**YOUR INSTRUCTIONS**
Out of the lines below, please list those that hold the string "will".

═══ SOURCE MATERIAL

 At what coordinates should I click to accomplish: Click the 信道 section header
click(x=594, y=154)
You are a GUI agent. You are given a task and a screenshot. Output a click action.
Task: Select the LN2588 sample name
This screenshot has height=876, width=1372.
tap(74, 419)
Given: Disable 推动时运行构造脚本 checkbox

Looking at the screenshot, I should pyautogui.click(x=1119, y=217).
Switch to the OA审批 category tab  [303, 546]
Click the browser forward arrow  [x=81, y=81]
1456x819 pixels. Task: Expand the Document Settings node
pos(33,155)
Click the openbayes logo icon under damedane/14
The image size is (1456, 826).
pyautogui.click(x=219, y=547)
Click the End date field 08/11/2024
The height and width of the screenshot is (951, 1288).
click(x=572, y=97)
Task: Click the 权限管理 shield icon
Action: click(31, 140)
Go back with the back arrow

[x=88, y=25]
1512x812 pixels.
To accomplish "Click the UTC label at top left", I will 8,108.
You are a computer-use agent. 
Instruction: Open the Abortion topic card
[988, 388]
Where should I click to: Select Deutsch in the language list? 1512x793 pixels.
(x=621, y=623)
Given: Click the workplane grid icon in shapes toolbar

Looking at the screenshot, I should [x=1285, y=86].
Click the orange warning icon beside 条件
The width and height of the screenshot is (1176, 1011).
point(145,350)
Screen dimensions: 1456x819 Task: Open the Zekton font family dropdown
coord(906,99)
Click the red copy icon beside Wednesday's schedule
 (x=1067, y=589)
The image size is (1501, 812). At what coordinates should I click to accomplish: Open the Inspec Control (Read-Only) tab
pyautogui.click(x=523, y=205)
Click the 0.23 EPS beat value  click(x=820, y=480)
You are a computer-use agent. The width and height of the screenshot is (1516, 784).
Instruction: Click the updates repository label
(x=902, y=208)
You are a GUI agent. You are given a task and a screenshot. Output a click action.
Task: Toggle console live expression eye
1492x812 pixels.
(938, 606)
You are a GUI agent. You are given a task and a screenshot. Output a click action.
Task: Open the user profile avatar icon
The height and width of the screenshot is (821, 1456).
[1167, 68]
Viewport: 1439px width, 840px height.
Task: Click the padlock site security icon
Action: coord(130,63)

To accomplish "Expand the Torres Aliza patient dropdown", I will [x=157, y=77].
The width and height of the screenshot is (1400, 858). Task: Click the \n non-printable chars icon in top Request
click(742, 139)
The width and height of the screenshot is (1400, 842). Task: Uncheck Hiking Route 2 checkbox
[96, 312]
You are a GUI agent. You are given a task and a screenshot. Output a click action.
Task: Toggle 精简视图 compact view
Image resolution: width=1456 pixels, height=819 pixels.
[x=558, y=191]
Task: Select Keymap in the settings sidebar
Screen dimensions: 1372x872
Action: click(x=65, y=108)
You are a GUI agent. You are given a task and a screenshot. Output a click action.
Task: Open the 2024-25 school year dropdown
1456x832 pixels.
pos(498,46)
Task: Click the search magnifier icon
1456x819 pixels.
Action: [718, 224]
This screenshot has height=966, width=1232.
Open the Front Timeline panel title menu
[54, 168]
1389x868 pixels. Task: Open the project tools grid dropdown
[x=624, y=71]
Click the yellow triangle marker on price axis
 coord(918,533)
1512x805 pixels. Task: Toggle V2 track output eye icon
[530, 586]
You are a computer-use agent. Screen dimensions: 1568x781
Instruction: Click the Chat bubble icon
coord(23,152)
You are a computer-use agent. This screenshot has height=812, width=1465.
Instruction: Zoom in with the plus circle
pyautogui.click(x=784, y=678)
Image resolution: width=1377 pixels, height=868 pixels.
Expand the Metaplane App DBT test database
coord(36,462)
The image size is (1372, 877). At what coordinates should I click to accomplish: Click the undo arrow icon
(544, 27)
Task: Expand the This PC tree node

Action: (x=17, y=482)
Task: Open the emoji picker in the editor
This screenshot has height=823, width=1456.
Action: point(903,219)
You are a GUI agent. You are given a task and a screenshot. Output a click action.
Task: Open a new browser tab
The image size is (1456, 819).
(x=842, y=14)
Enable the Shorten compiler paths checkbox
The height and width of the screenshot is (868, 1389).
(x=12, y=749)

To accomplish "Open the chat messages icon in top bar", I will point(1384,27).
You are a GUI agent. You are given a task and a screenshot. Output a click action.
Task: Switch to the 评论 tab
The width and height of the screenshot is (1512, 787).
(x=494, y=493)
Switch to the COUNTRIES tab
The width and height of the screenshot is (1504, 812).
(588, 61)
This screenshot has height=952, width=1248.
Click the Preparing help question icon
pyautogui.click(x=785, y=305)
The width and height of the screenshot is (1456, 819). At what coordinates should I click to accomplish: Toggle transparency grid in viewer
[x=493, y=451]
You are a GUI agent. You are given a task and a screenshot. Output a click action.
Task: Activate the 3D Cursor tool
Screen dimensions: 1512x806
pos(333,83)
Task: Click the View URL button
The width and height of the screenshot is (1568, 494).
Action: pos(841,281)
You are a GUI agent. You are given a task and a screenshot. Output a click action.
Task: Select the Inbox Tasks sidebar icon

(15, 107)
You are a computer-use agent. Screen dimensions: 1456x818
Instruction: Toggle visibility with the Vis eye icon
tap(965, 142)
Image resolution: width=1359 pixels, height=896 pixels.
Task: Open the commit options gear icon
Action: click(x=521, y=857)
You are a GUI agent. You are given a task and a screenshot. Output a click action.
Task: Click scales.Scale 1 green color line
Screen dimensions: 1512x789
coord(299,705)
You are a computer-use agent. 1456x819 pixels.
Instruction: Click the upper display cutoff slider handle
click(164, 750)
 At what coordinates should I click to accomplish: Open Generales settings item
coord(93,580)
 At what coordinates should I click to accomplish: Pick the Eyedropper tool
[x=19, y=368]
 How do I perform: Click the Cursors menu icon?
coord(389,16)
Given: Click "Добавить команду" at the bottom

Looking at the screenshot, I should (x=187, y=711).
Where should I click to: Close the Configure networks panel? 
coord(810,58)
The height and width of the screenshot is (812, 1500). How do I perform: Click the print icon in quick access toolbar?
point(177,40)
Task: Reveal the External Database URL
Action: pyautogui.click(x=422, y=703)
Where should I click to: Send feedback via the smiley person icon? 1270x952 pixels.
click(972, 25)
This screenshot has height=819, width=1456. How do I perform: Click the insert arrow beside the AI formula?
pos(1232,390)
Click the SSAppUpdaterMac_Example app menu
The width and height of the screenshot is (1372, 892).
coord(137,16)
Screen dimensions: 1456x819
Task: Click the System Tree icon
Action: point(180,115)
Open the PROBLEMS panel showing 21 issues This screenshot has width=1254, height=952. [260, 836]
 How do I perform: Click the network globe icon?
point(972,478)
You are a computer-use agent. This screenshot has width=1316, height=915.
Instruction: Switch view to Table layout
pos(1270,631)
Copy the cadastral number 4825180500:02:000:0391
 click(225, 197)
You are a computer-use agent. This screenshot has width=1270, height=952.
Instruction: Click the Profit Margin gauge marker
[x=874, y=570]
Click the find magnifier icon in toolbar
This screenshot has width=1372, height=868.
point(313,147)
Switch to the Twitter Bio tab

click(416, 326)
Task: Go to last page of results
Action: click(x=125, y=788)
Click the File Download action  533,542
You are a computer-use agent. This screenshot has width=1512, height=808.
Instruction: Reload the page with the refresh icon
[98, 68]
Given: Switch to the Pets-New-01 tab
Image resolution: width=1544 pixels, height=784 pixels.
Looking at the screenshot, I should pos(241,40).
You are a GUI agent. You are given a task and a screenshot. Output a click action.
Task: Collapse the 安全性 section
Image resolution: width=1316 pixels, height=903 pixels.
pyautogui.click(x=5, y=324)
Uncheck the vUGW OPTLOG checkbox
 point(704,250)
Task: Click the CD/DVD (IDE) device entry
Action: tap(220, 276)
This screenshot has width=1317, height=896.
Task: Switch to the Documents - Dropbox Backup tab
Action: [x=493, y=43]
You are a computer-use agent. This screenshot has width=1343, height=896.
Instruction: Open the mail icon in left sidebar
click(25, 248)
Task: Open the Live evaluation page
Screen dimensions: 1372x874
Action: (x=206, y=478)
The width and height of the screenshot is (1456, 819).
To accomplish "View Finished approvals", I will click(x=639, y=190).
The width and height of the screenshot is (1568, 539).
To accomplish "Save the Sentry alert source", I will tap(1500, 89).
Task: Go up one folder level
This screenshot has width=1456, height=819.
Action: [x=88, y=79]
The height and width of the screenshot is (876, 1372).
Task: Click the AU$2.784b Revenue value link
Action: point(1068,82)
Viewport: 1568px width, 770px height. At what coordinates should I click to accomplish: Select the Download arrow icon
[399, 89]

══════

**ANSWER FOR THE TASK**
To accomplish "Click the UTC label at top left", I will 8,108.
To accomplish "Expand the Torres Aliza patient dropdown", I will [x=157, y=77].
To accomplish "Open the chat messages icon in top bar", I will point(1384,27).
To accomplish "View Finished approvals", I will click(x=639, y=190).
To accomplish "Save the Sentry alert source", I will tap(1500, 89).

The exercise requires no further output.